CHAPTER 3

She was wearing a two-piece knitted dress which clung tightly to her firm young body. Hatless, her black hair was wind-blown and very curly; without make-up, her complexion seemed engagingly fresh, though she was unnaturally pale. Shayne studied her sharply. She passed him toward the center of the room, whirled about to face him with the palms of her hands flat on the table behind her as he closed the door.

“Tell me I-that I didn’t do it.”

“You tell me,” Shayne suggested. He moved toward her, and his face was grim.

Her elongated eyes held his, and her body was tensely arched like a drawn bow. When she answered, her voice sounded as if she had been running. “No one else can help me. I had to come to you.”

He stood close to her and said harshly, “You’ll get us both in the jug and then I won’t be a hell of a lot of help. Why in the name of God did you come here and how close are the cops on your tail?”

“I had to come here. They’re not following me. I slipped my car out of the garage and came out the back way.”

“Who saw you come upstairs?”

“No one.
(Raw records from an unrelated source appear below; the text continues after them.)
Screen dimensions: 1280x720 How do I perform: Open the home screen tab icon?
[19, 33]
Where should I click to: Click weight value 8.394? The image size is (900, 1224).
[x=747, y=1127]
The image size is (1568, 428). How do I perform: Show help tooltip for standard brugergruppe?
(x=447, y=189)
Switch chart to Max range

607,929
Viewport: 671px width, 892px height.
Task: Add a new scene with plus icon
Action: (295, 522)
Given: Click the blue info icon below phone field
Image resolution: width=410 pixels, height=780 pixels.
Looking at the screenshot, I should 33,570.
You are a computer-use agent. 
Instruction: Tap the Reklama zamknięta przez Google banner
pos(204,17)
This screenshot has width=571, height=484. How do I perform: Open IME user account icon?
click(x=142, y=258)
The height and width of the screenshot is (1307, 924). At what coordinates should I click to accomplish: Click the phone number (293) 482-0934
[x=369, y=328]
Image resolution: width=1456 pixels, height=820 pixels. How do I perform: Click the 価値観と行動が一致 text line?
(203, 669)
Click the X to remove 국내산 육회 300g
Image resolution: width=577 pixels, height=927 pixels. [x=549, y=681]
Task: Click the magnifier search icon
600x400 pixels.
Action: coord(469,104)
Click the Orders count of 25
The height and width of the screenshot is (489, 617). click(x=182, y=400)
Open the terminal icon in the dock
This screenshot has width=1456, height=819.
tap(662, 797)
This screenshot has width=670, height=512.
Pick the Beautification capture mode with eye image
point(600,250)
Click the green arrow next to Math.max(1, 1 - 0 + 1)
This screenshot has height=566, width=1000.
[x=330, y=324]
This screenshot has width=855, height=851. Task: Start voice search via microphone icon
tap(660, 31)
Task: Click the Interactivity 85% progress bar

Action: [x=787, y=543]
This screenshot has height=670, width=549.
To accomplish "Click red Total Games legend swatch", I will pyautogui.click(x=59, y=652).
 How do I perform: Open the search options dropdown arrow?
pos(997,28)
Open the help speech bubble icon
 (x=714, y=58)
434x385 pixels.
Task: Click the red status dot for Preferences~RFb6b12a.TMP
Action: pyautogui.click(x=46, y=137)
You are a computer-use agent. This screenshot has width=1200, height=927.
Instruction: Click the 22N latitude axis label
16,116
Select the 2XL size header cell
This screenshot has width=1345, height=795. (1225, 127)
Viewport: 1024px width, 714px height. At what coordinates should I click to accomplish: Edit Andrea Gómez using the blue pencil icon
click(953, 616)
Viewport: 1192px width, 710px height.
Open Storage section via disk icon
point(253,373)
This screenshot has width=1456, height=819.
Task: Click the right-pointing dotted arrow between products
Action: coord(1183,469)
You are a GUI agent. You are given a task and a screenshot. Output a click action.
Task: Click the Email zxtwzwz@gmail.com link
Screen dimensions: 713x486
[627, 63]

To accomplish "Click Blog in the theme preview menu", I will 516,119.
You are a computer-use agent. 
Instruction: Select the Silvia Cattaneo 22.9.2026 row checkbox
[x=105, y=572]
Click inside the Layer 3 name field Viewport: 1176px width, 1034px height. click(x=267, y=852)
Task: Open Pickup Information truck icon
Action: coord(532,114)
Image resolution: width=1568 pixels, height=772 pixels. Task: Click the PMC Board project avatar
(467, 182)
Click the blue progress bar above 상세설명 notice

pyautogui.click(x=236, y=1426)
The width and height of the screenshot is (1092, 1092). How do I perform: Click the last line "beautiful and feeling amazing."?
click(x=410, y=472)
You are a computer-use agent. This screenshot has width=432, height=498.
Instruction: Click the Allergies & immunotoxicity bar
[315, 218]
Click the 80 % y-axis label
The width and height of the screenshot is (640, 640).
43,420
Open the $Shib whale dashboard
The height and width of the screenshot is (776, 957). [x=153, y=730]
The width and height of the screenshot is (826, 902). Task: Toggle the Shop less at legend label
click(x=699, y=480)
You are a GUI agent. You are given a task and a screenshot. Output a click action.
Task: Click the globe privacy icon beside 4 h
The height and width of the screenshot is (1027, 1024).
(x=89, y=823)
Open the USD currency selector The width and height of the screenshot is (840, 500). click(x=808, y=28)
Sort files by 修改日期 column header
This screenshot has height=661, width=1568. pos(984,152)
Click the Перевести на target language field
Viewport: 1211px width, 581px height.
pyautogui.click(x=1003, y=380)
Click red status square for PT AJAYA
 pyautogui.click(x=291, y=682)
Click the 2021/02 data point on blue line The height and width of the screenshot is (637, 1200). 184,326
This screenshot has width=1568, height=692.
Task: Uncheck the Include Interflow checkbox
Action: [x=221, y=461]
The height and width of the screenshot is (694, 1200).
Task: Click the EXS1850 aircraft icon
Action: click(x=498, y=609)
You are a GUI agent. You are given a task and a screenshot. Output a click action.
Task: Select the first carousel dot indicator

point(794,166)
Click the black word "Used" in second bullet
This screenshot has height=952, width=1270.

I found a side entrance.”

“Where’s your car parked?”

“In a parking-lot on Second Street.”

Shayne nodded glumly and stepped around her to the table to light a cigarette. The girl’s eyes followed him, her body holding the same tense pose, as if she feared she would wilt to the floor if she relaxed one muscle.

Shayne frowned at the cigarette and went to the cabinet where he got another wineglass. Still only the girl’s eyes and head moved. The rest of her was like a brittle statue.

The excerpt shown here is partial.